TextToSpeech: Android vs Google Cloud - liweiyap/narradir-android GitHub Wiki

TextToSpeech

Android

Simple example of how to use Android Studio's built-in TextToSpeech

private TextToSpeech tts;

/* ... */

tts = new TextToSpeech(this, new TextToSpeech.OnInitListener() {
    @Override
    public void onInit(int status) {
        if (status == TextToSpeech.SUCCESS) {
            String text = "Hello world";
            tts.setLanguage(Locale.US);
            tts.speak(text, TextToSpeech.QUEUE_ADD, null, null);
        }
    }
});

Customising the voice

Switching the gender

Set<String> features = new HashSet<>();
features.add("male");
Voice voice = new Voice("en-us-x-sfg#male_2-local", new Locale("en","US"), 400, 200, true, features);
tts.setVoice(voice);

Downloading more TextToSpeech data from Google

if (!isGoogleTTSInstalled()) {
    installGoogleTTS();
} else {
    openTTSSettingsToInstallUnsupportedLanguage();
}

createGoogleTTS();

with the function definitions below:

private boolean isGoogleTTSInstalled() {
    Intent ttsIntent = new Intent();
    ttsIntent.setAction(TextToSpeech.Engine.ACTION_CHECK_TTS_DATA);
    PackageManager pm = this.getPackageManager();
    List<ResolveInfo> listOfInstalledTTSInfo = pm.queryIntentActivities(ttsIntent, PackageManager.GET_META_DATA);
    for (ResolveInfo r : listOfInstalledTTSInfo) {
        String engineName = r.activityInfo.applicationInfo.packageName;
        if (engineName.equals("com.google.android.tts")) {
            return true;
        }
    }
    return false;
}

private void installGoogleTTS() {
    Intent goToMarket = new Intent(Intent.ACTION_VIEW).setData(Uri.parse("market://details?id=com.google.android.tts"));
    startActivity(goToMarket);
}

// use this if attempting to speak in foreign locale results in onError() being called by your UtteranceProgressListener.
private void openTTSSettingsToInstallUnsupportedLanguage() {
    Intent intent = new Intent();
    intent.setAction("com.android.settings.TTS_SETTINGS");
    intent.setFlags(Intent.FLAG_ACTIVITY_NEW_TASK);
    startActivity(intent);
}

private void createGoogleTTS() {
    tts = new TextToSpeech(this, new TextToSpeech.OnInitListener() {
        @Override
        public void onInit(int status) {
            if (status == TextToSpeech.SUCCESS) {
                /* ... */
            }
        }
    }, "com.google.android.tts");
}

Difficulties

Prior assumption: user of Android device is already using Google TextToSpeech

For example, in the settings (Language & Input > Text-to-Speech output) of my own Samsung phone, I'm actually using Samsung Text-to-speech.
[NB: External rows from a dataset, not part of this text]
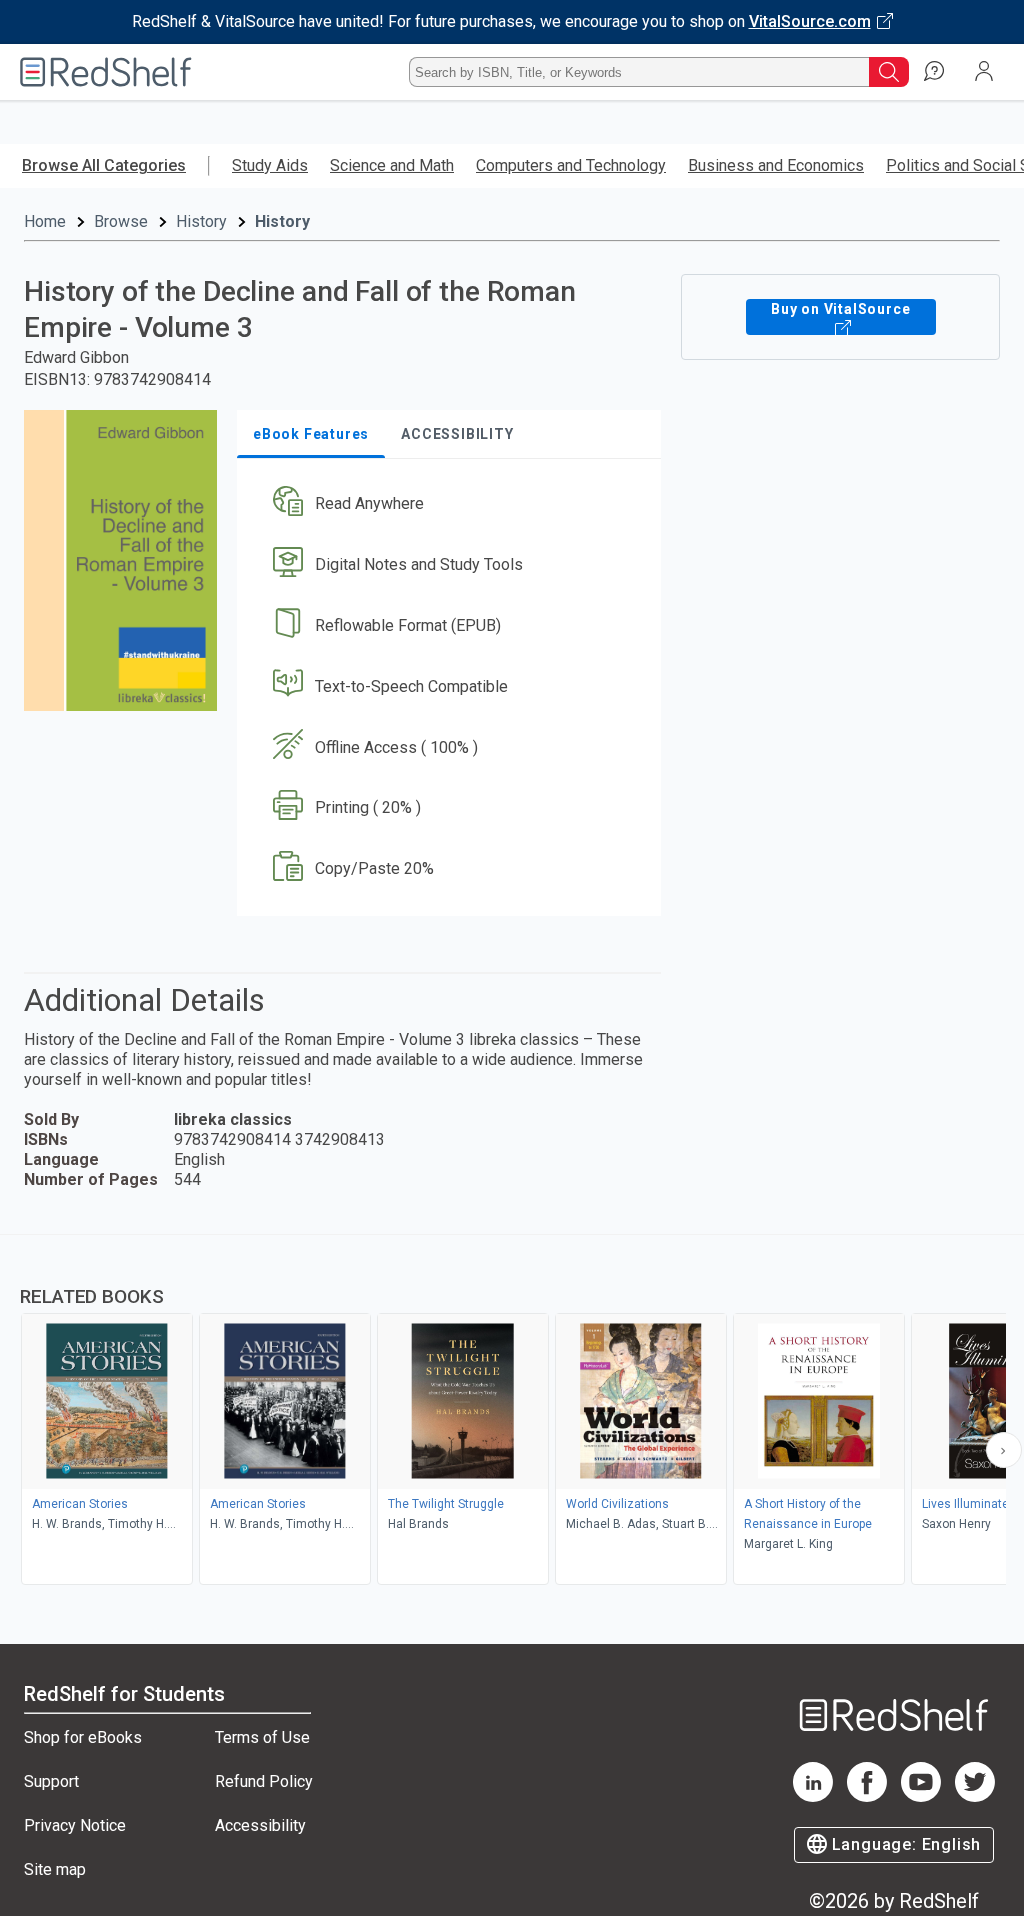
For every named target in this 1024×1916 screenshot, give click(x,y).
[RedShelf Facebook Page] (867, 1796)
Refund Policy (264, 1781)
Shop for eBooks (83, 1737)
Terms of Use (262, 1737)
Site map (55, 1869)
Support (51, 1781)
Trying to switch the gender like above would not work.

Whilst in the app we could get the phone to install Text-to-Speech data, this poses the following difficulties:

  • The app will not be completely self-contained.
  • The user relies on Internet access to install Text-to-Speech data.
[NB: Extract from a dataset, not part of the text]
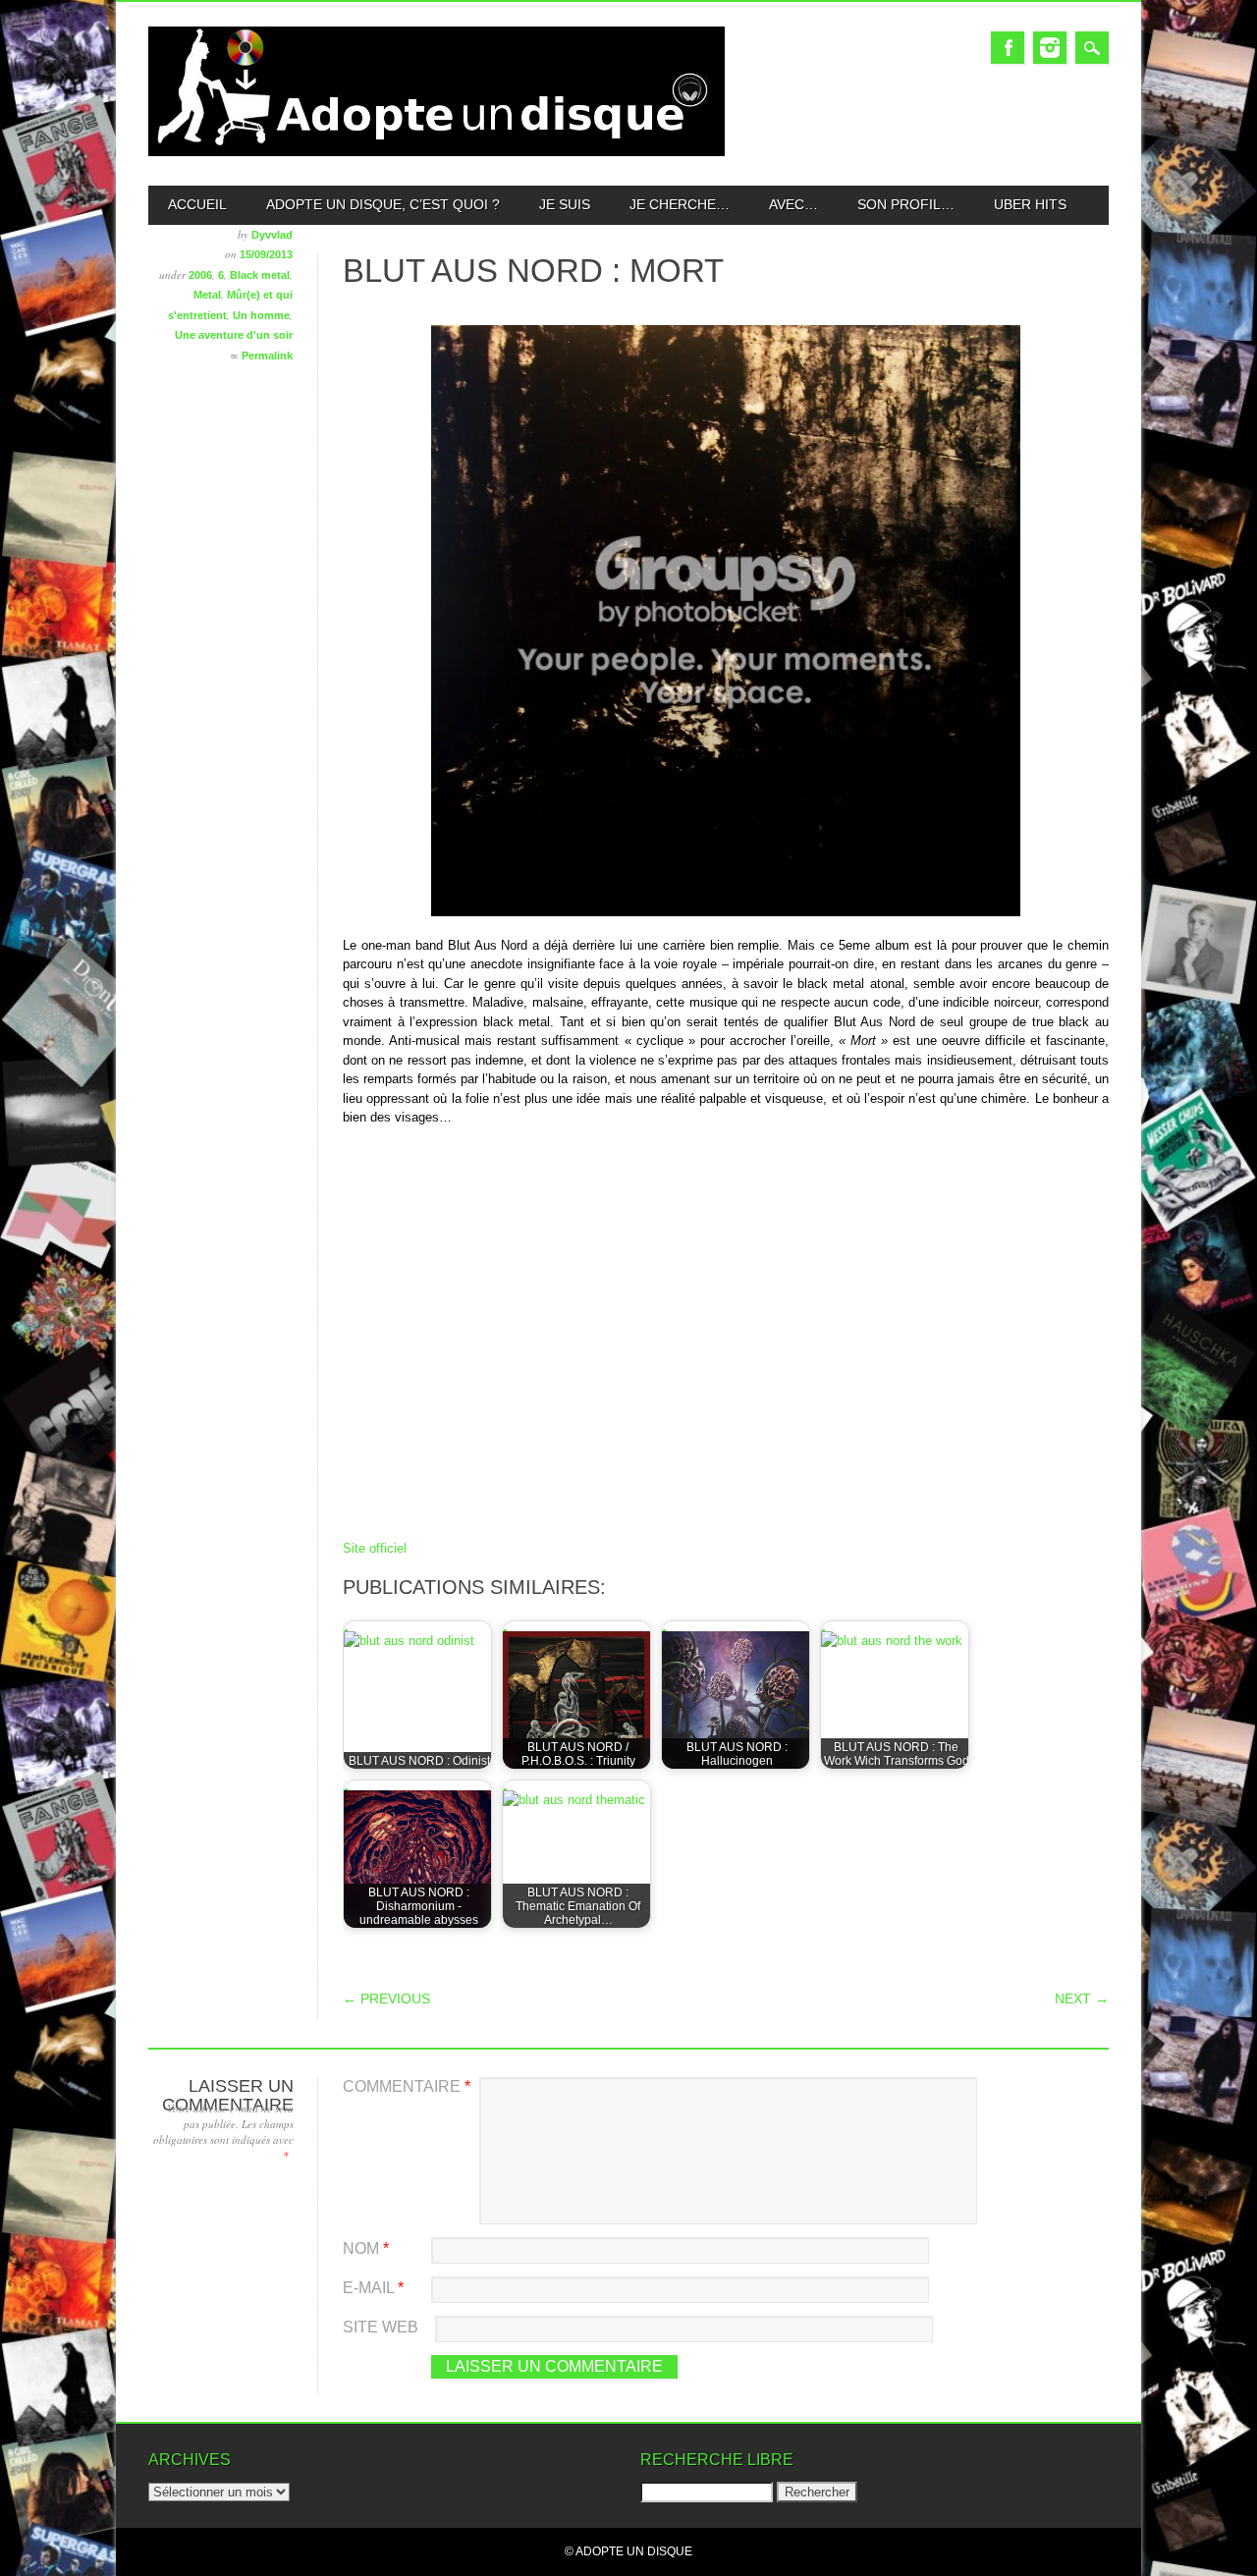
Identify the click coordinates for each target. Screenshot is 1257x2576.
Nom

Checking if a voice is actually available on the Android device

Set<Voice> availableVoices = textToSpeechSystem.getVoices();
List<Locale> availableLocales = Arrays.asList(Locale.getAvailableLocales());

for (Voice voice : availableVoices) {
    if ( (voice.getLocale().getLanguage().equals(Locale.getDefault().getLanguage())) &&
         (availableLocales.contains(voice.getLocale())) &&
         (!voice.isNetworkConnectionRequired()) &&
         (tts.isLanguageAvailable(voice.getLocale()) != TextToSpeech.LANG_MISSING_DATA) &&
         (tts.isLanguageAvailable(voice.getLocale()) != TextToSpeech.LANG_NOT_SUPPORTED) &&
         (!voice.getFeatures().contains(TextToSpeech.Engine.KEY_FEATURE_NOT_INSTALLED)) ) {
        /* ... */
    }
}

Sources

Google Cloud

What if we use the Google Cloud synthesizers to pre-record an audio file with the text we want for playback? I believe this could improve the speed/performance of the app.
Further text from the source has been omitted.